EN CONSÉQUENCE, LE CONSEIL, UNANIMEMENT, LE 10 SEPTEMBRE 2014 :

DÉCLARAIT l’intimé coupable des deuxième et troisième chefs;

ET CE JOUR,

DÉCLARE l’intimé coupable du premier chef de la plainte;

PRONONCE la suspension conditionnelle des procédures quant au renvoi à l’article 59.2 du Code des professions.

 

 

 

_____________________________________

Me MARIE-JOSÉE CORRIVEAU, présidente

 

 

 

_____________________________________

Me JULIE BOURDUAS, membre

 

 

 

_____________________________________

Me LOUISE BOUTIN, membre

 

Me Daniel Mandron, syndic adjoint du Barreau du Québec

Partie plaignante

 

Me Gerson Jr. Foisy

Partie intimée

 

Date d’audience :

10 septembre 2014

 


Barreau du Québec (syndic adjoint) c. Jr. Foisy

2015 QCCDBQ 043

 

 

 

 CONSEIL DE DISCIPLINE

Barreau du Québec

CANADA

PROVINCE DE QUÉBEC

 

N° :

06-14-02870

 

DATE :

14 mai 2015

 

 

LE CONSEIL :

Me MARIE-JOSÉE CORRIVEAU

Présidente

Me JULIE BOURDUAS  

Membre

Me LOUISE BOUTIN

Membre

 

 

 

ME DANIEL MANDRON, en sa qualité de syndic adjoint du Barreau du Québec                   

Partie plaignante

c.

#####

→ **Objectif A**
Répondez aux questions suivantes d'après la décision disciplinaire.
(i) Quelle est la date d'audience ?
(ii) Quel numéro porte le dossier ?
(iii) Qui préside le conseil ?

#####

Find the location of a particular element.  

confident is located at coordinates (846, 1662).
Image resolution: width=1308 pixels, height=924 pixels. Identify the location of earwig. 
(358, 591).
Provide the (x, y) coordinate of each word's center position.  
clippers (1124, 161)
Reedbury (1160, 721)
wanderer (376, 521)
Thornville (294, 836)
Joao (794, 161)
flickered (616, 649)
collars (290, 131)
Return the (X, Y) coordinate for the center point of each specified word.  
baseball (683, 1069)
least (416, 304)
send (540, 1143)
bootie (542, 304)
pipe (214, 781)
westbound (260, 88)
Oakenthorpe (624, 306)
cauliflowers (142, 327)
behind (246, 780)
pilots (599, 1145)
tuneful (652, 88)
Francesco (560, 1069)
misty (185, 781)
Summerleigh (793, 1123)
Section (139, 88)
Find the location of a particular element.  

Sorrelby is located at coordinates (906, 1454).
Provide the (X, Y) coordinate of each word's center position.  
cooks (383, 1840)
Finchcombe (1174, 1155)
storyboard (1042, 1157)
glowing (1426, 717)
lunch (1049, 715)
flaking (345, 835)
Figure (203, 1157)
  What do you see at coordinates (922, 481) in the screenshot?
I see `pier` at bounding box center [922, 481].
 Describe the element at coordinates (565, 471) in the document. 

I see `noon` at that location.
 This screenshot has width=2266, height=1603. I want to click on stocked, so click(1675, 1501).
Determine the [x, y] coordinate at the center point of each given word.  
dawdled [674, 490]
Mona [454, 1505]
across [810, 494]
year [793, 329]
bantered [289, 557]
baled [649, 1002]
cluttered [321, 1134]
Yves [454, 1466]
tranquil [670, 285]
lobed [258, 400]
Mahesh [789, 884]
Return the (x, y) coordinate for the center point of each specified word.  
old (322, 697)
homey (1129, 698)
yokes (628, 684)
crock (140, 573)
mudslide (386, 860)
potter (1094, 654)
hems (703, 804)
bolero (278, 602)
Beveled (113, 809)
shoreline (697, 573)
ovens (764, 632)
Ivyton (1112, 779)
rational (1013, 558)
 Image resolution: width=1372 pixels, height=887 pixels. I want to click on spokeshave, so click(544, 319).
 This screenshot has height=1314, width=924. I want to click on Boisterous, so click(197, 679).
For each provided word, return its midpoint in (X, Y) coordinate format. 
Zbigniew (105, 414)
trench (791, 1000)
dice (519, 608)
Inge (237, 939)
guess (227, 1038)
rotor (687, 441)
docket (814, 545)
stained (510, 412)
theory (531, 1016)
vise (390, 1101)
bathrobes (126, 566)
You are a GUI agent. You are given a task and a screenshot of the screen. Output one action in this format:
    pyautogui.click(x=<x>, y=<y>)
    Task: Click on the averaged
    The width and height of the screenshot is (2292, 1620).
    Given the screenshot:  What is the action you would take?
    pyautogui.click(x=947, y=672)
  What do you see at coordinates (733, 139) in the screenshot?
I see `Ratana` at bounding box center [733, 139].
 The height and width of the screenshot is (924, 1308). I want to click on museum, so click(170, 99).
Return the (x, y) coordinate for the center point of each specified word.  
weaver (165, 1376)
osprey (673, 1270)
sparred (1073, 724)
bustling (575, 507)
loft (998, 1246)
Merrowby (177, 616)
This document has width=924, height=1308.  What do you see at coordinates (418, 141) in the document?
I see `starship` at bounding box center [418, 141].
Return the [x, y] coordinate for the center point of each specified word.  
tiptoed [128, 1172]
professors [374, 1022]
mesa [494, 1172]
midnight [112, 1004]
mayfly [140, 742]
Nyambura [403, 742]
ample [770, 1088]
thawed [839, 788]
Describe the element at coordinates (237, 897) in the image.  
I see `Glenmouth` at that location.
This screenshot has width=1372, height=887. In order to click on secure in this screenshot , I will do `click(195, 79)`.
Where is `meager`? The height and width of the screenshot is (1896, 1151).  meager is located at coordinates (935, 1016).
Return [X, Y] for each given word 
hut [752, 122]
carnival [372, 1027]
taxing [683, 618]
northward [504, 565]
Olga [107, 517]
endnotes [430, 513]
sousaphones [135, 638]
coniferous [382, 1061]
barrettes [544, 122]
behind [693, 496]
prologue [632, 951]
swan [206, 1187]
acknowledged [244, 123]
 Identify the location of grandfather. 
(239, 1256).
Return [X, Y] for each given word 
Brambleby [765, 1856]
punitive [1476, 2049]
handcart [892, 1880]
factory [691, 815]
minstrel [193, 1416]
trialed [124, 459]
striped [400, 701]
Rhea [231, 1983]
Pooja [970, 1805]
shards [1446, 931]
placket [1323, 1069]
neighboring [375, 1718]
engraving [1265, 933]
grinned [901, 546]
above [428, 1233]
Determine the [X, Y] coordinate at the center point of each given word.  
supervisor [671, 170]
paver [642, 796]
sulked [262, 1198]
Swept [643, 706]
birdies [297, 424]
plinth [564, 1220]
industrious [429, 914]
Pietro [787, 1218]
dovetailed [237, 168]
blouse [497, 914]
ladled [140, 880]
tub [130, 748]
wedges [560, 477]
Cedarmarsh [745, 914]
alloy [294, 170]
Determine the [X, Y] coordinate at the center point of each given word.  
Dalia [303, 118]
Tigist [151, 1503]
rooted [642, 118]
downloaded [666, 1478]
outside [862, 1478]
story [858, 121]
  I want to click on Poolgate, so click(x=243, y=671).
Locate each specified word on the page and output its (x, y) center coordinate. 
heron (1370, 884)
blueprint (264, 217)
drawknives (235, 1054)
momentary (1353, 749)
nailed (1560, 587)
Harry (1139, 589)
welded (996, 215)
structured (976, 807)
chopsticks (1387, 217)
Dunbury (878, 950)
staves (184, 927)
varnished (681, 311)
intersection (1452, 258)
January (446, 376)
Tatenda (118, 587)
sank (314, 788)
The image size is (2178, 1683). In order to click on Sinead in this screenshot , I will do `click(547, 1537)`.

#####

→ **Objectif B**
Recopiez à l'identique les lignes des enregistrements, depuis celle qui contient "behind (246, 780)" jusqu'à celle qui contient "flaking (345, 835)", ces deux lignes comprises.

→ **Résultat attendu A**
(i) Le 10 septembre 2014.
(ii) 06-14-02870.
(iii) Me Marie-Josée Corriveau.

→ **Résultat attendu B**
behind (246, 780)
pilots (599, 1145)
tuneful (652, 88)
Francesco (560, 1069)
misty (185, 781)
Summerleigh (793, 1123)
Section (139, 88)
Find the location of a particular element.  

Sorrelby is located at coordinates (906, 1454).
Provide the (X, Y) coordinate of each word's center position.  
cooks (383, 1840)
Finchcombe (1174, 1155)
storyboard (1042, 1157)
glowing (1426, 717)
lunch (1049, 715)
flaking (345, 835)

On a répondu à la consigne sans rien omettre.